Вспомнилось, что в 1952 году, когда я заканчивал Московский государственный институт международных отношений и все мы с нетерпением ждали распределения, с одним моим приятелем приключилась беда, связанная с этим зданием. Кто-то из его знакомых недругов решил подшутить над ним, позвонил вечером по телефону и сказал: «Вам звонят из КГБ. Мы здесь рассматриваем ваши документы на предмет использования у нас на работе. Прошу вас приехать сейчас, пропуск заказан в подъезде № 3, спросите у часового». Приятель обомлел, он забыл спросить фамилию звонившего, этаж и номер кабинета. Но ослушаться не посмел. Сел в метро и около 11 часов вечера вошел в подъезд № 3 и стал спрашивать у часового о пропуске. Тот, ничего не поняв, вызвал старшего по наряду, который, в свою очередь, пригласил незадачливого визитера в караульное помещение и всю ночь выяснял его личность, цели прихода в КГБ и пр. Лишь к утру исстрадавшийся приятель был отпущен с миром и смог успокоить не менее настрадавшуюся мать.
Я знал все реквизиты своего вербовщика, без труда нашел его, и начался процесс оформления в кадры разведки. Мне было объяснено, что, прежде чем начать работать, надо пройти курс специального обучения в разведывательной школе длительностью два года. Каждому, кого зачисляли на учебу, устанавливали тот уровень зарплаты, который он получал на последнем месте работы. Повсеместно нарушавшийся принцип «от каждого – по способностям, каждому – по труду» в разведшколе вообще был забыт. Разница в содержании слушателей достигала 300 %. Все зависело от того, откуда ты пришел на учебу: в самом выигрышном и привилегированном положении оказывались наши коллеги, пришедшие в офицерском звании из органов КГБ. Гражданские штафирки, вроде меня, стояли на низшей ступеньке.

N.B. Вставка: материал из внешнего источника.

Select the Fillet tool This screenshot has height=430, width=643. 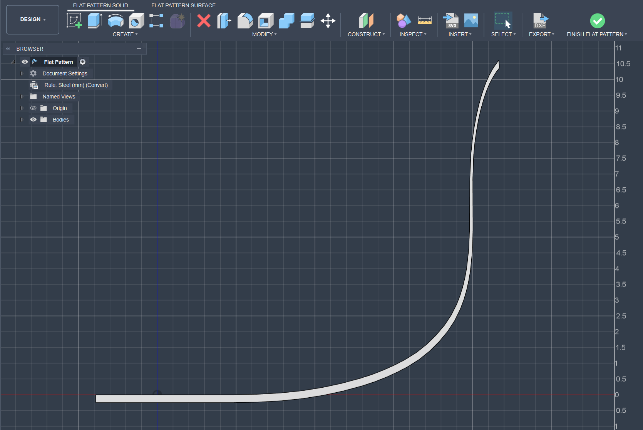click(245, 21)
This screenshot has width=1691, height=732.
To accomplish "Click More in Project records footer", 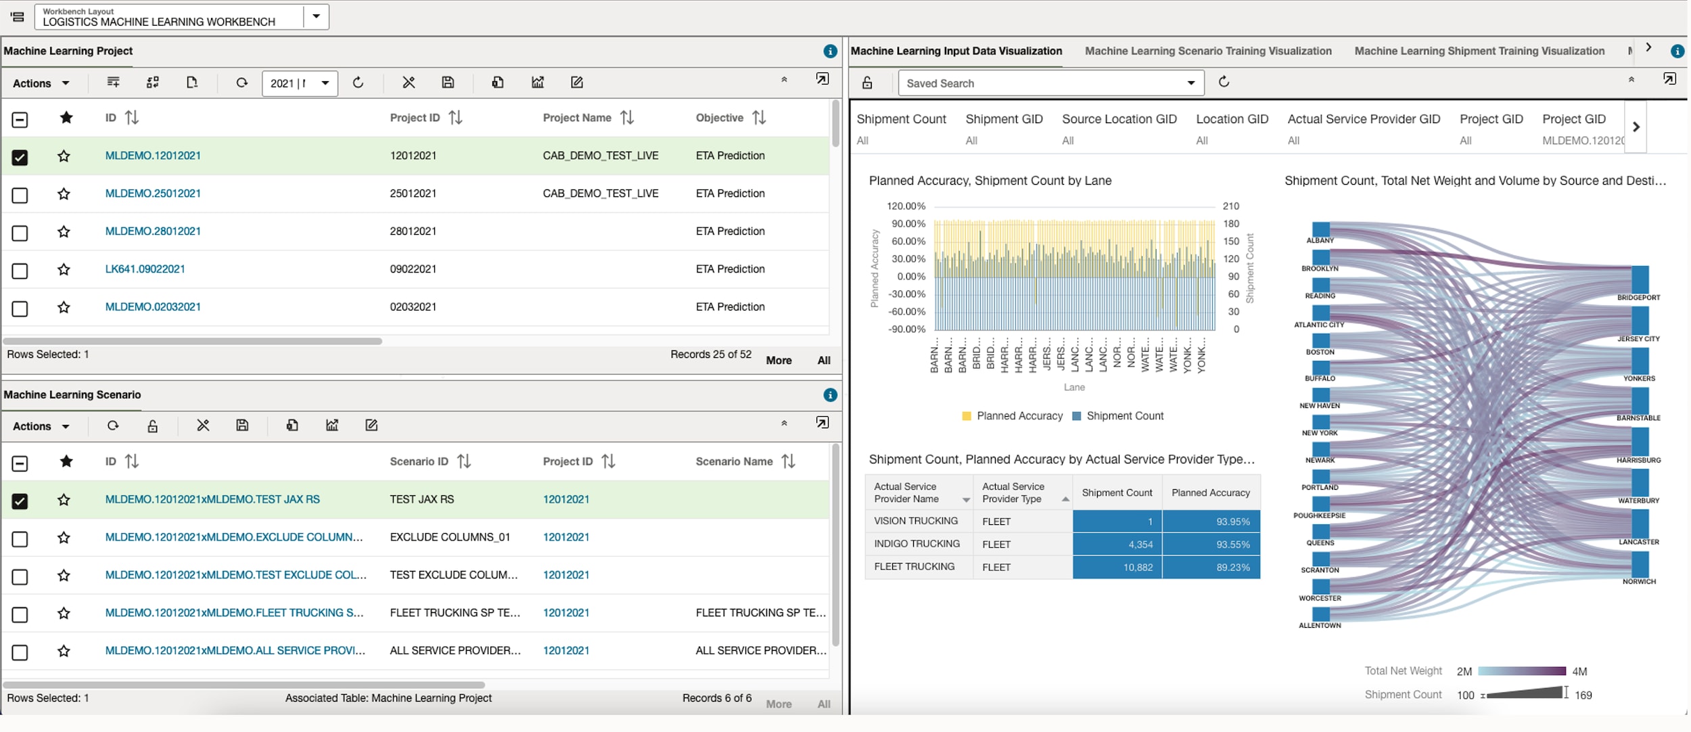I will coord(779,361).
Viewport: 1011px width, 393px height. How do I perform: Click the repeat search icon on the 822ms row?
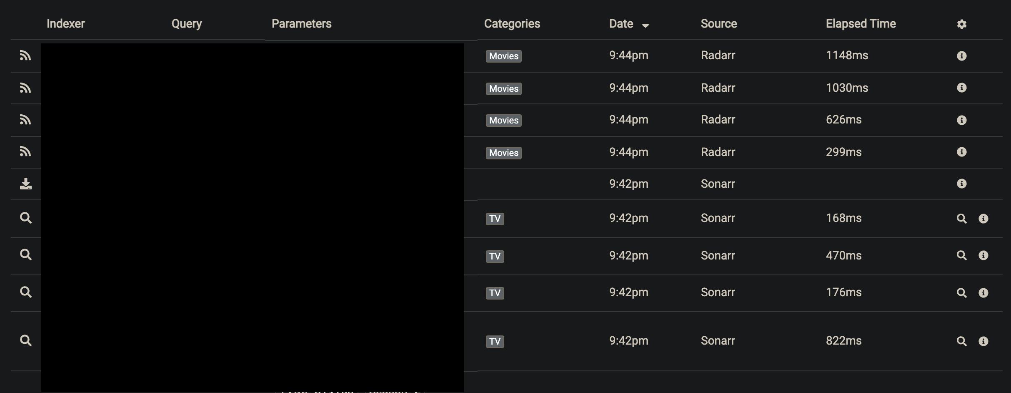[x=962, y=341]
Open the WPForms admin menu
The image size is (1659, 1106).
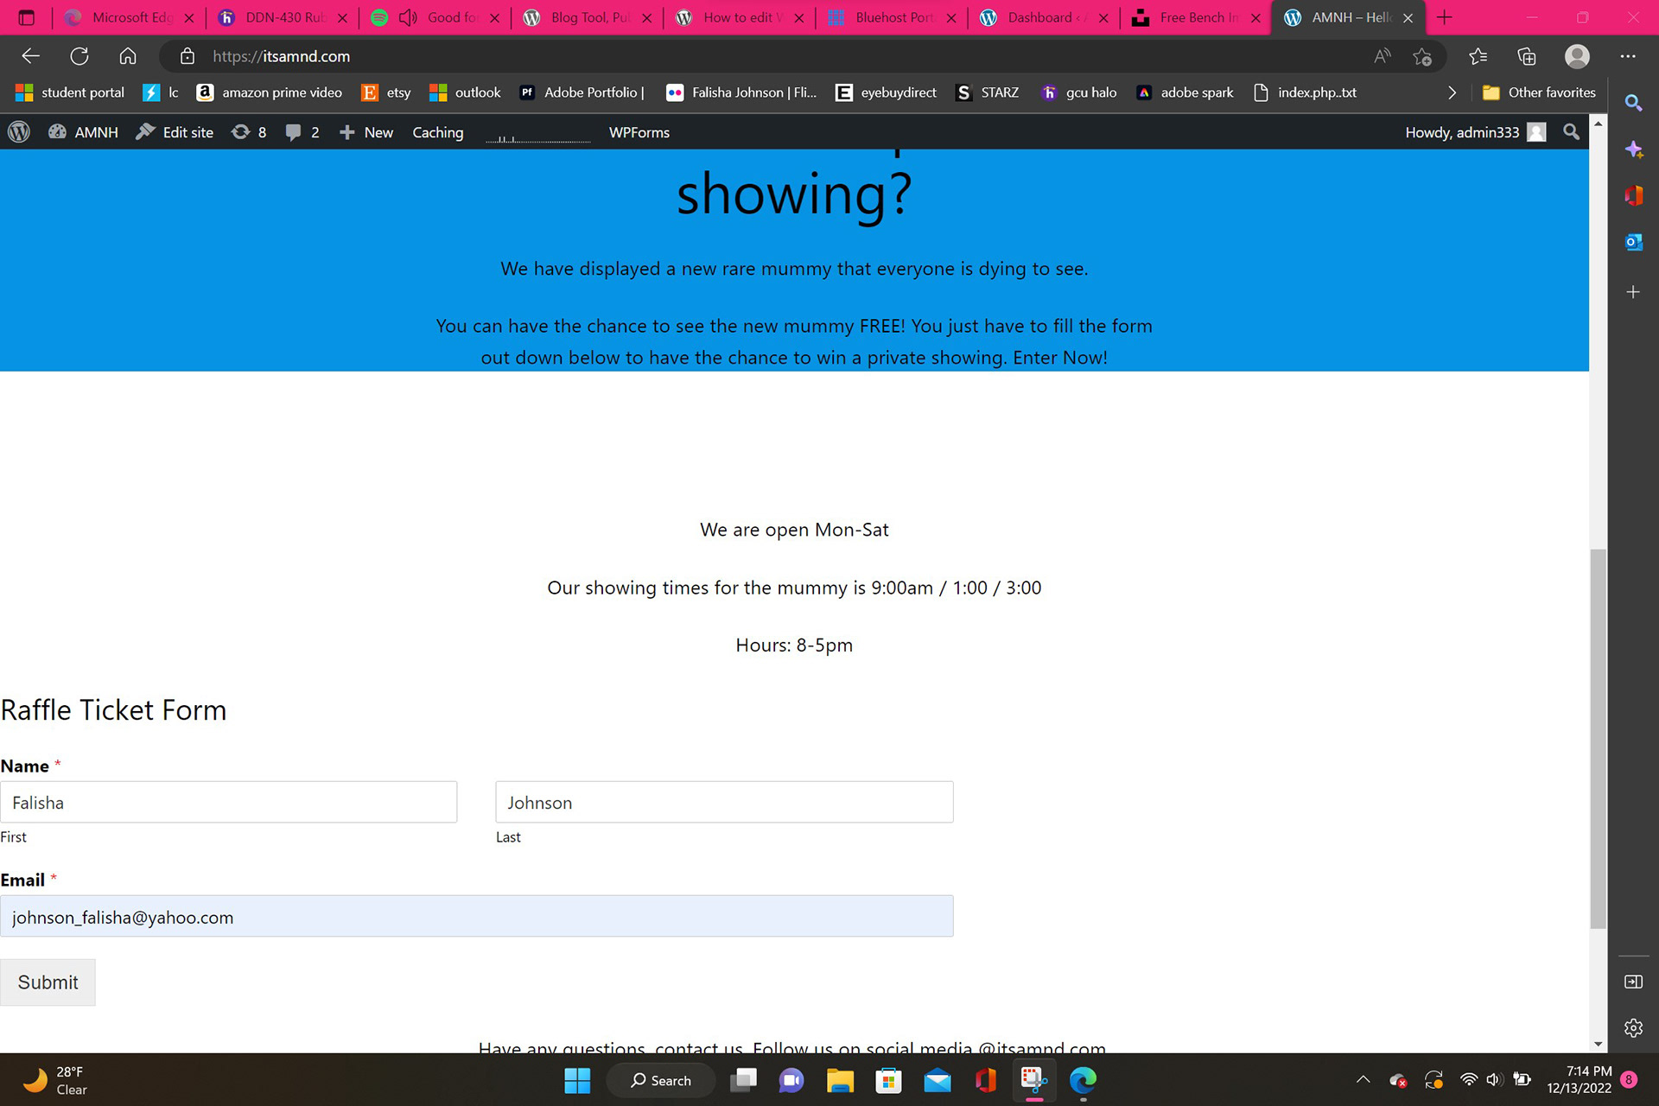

Учебный курс начался 1 сентября 1958 г. на засекреченном объекте под Москвой. Поток наш насчитывал около 200 человек. Подавляющее большинство курсантов должно было составить пополнение разведки, но часть предназначалась в контрразведку, к пограничникам, в местные органы государственной безопасности. Все кандидаты должны были отвечать главным кадровым требованиям: быть безусловно «преданными делу коммунистической партии», обладать крепким здоровьем и иметь приемлемые способности к изучению иностранных языков. Никакого тестирования психики, проверки силы и быстроты реакции интеллекта не проводилось.